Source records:
━━━━━━

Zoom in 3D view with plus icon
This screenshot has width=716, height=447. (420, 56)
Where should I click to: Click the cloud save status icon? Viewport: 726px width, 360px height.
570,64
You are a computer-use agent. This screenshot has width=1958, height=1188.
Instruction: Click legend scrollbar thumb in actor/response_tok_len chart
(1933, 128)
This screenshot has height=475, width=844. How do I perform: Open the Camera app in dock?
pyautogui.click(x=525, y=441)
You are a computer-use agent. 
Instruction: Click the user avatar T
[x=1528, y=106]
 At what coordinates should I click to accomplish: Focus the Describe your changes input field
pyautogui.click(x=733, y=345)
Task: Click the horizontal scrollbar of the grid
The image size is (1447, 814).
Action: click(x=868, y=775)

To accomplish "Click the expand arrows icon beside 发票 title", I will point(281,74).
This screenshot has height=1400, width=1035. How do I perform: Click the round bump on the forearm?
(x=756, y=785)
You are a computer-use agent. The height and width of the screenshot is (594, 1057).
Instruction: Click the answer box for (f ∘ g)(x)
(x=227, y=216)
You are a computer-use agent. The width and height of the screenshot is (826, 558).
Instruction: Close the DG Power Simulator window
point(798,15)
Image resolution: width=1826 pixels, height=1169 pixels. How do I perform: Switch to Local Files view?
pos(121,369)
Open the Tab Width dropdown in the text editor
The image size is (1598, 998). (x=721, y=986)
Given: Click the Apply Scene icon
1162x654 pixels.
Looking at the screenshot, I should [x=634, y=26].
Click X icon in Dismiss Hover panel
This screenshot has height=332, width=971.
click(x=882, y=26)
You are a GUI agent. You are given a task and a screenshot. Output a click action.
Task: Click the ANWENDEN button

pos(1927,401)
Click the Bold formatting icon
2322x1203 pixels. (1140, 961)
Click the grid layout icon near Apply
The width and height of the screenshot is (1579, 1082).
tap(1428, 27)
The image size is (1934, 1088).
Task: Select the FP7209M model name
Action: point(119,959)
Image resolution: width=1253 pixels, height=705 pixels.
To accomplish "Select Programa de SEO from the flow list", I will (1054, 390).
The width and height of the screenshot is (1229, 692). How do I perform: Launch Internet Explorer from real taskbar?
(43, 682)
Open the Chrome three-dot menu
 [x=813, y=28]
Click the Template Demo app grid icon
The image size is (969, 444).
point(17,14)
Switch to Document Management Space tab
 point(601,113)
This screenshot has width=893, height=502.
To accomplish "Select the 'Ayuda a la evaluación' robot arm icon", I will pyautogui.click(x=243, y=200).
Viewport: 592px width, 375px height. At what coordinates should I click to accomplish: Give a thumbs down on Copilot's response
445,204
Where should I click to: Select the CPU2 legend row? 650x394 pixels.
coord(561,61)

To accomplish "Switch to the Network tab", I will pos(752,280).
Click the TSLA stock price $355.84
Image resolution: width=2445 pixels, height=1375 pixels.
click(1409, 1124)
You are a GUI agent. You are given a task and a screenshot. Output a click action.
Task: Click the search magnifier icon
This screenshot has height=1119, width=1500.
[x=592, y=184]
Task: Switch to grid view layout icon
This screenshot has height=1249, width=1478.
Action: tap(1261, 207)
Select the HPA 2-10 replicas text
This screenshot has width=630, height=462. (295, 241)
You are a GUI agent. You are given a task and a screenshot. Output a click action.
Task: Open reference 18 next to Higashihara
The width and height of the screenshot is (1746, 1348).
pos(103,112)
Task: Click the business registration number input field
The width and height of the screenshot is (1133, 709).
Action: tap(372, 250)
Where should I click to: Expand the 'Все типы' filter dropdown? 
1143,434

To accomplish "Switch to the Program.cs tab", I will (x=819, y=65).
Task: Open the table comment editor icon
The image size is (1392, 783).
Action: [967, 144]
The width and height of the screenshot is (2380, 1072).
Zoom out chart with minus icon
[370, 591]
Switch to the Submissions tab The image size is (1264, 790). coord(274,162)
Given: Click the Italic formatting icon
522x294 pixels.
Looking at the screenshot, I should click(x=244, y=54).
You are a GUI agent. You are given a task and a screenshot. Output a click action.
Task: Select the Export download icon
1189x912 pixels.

━━━━━━

### Required action
Lines holding the word "Apply" are the answer; copy each one from the records above.

### Output
Given: Click the Apply Scene icon
Click the grid layout icon near Apply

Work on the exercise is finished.